NU Online News Service, Sept. 27, 2:37 p.m. – Allmerica Financial Corp., Worcester, Mass., says it will be revamping its Allmerica Financial Services business unit to cope with the effects of the stock market slump.

The unit includes Allmerica’s life insurance and annuity operations.

Allmerica will cut Allmerica Financial operating expenses, reduce sales of proprietary variable annuities and life insurance products, and consider selling some lines of life insurance business, the company says.

The company is also looking into the possibility of raising external capital and reinsuring some lines of business.

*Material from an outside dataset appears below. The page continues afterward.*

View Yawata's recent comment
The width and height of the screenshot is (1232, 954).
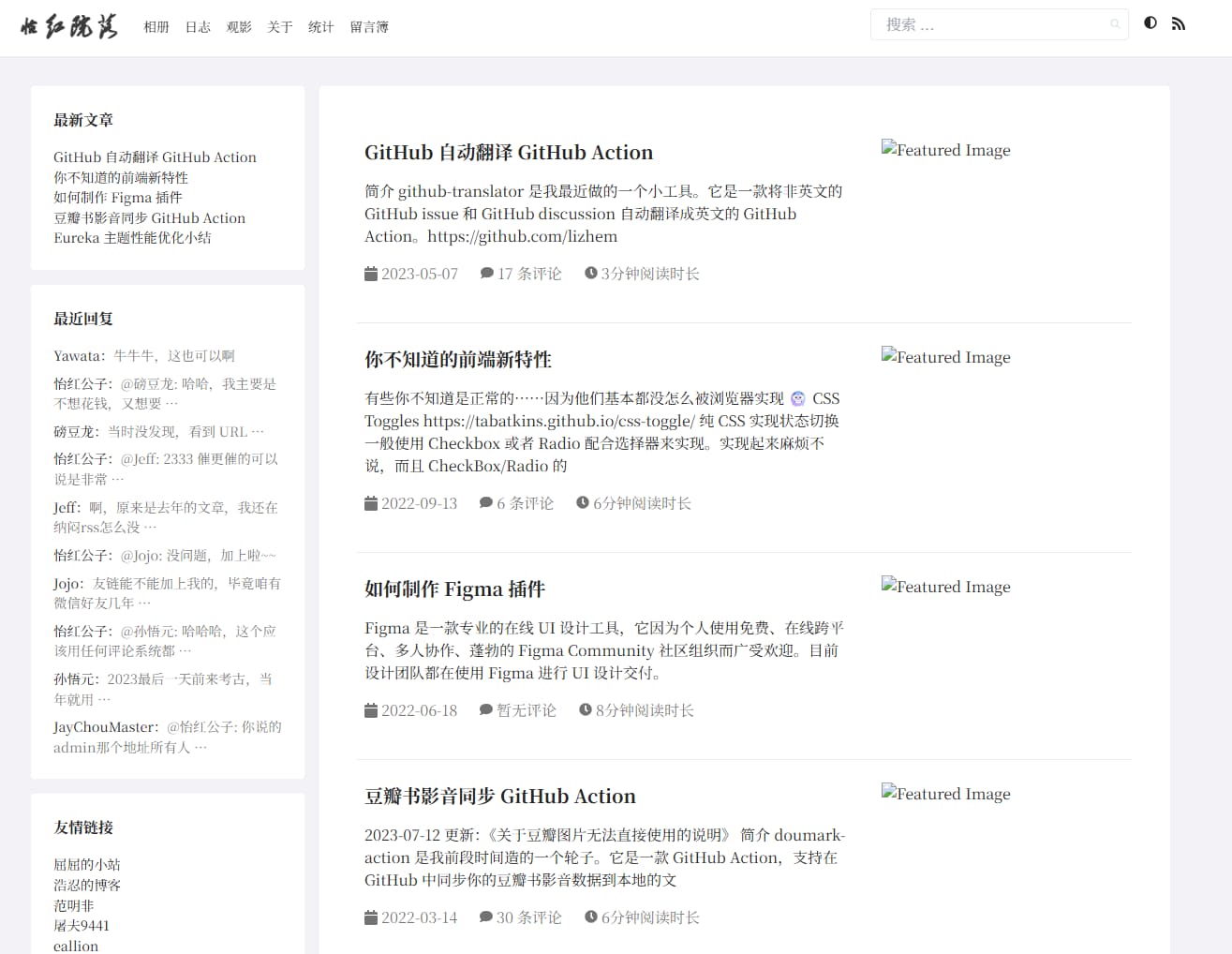(174, 356)
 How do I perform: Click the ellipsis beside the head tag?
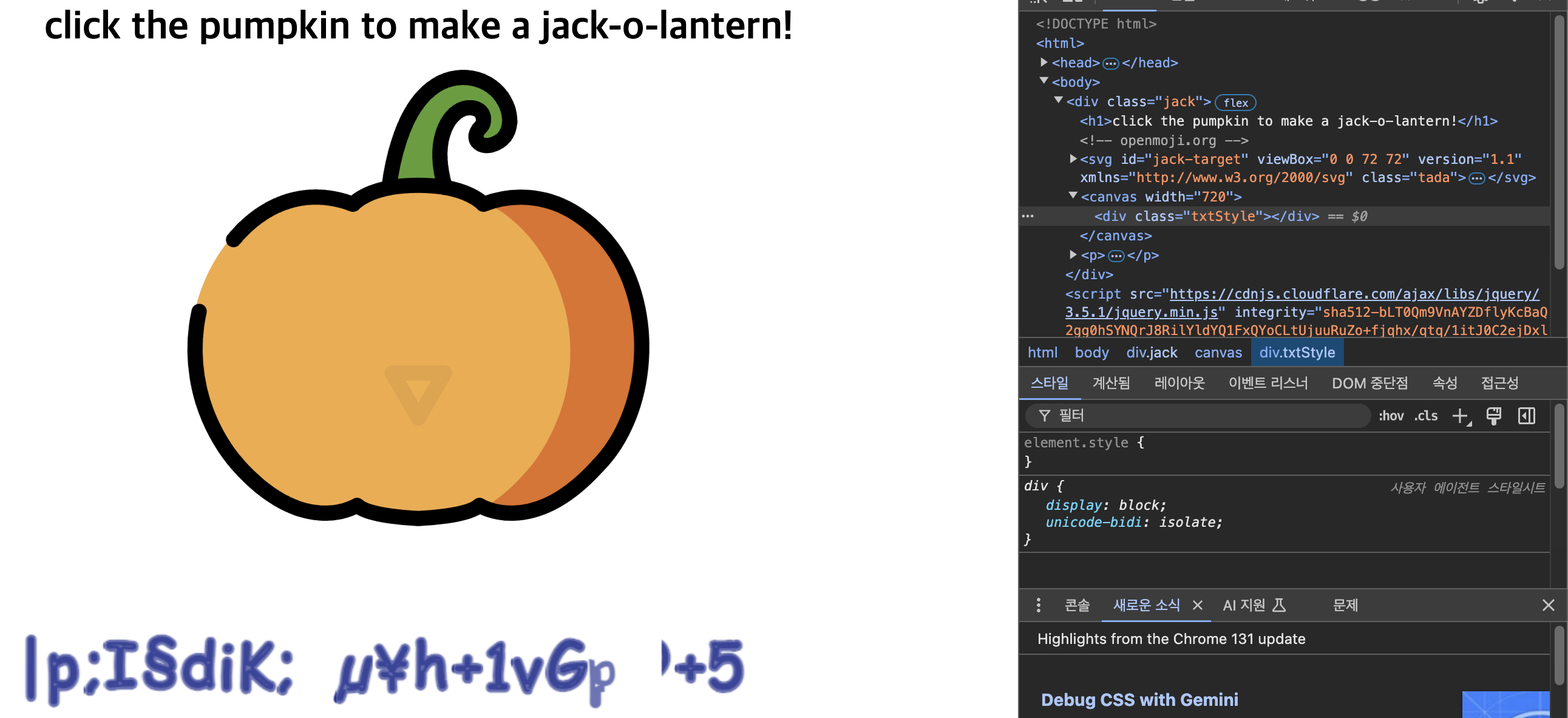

The changes should not have a direct effect on the company’s third-party asset management business or its property-casualty operations, Allmerica says.

Allmerica notes in the press release announcing the changes that the S&P 500 stock index is down 25% since Jan. 1 and down 44% from its peak in March 2000. The company describes the downturn as one of the worst bear markets since the Depression.

“The decline in the equity markets results in, among other things, increased Guaranteed Minimum Death Benefit expenses, lower fee income, higher deferred acquisition cost amortization and higher statutory capital reserve requirements,” Allmerica says. “The reduction in statutory profits associated with these items also exacerbates the strain on statutory capital associated with continued sales of variable annuities.”

The company says it will give more details about the changes in October, when it releases its third-quarter earnings.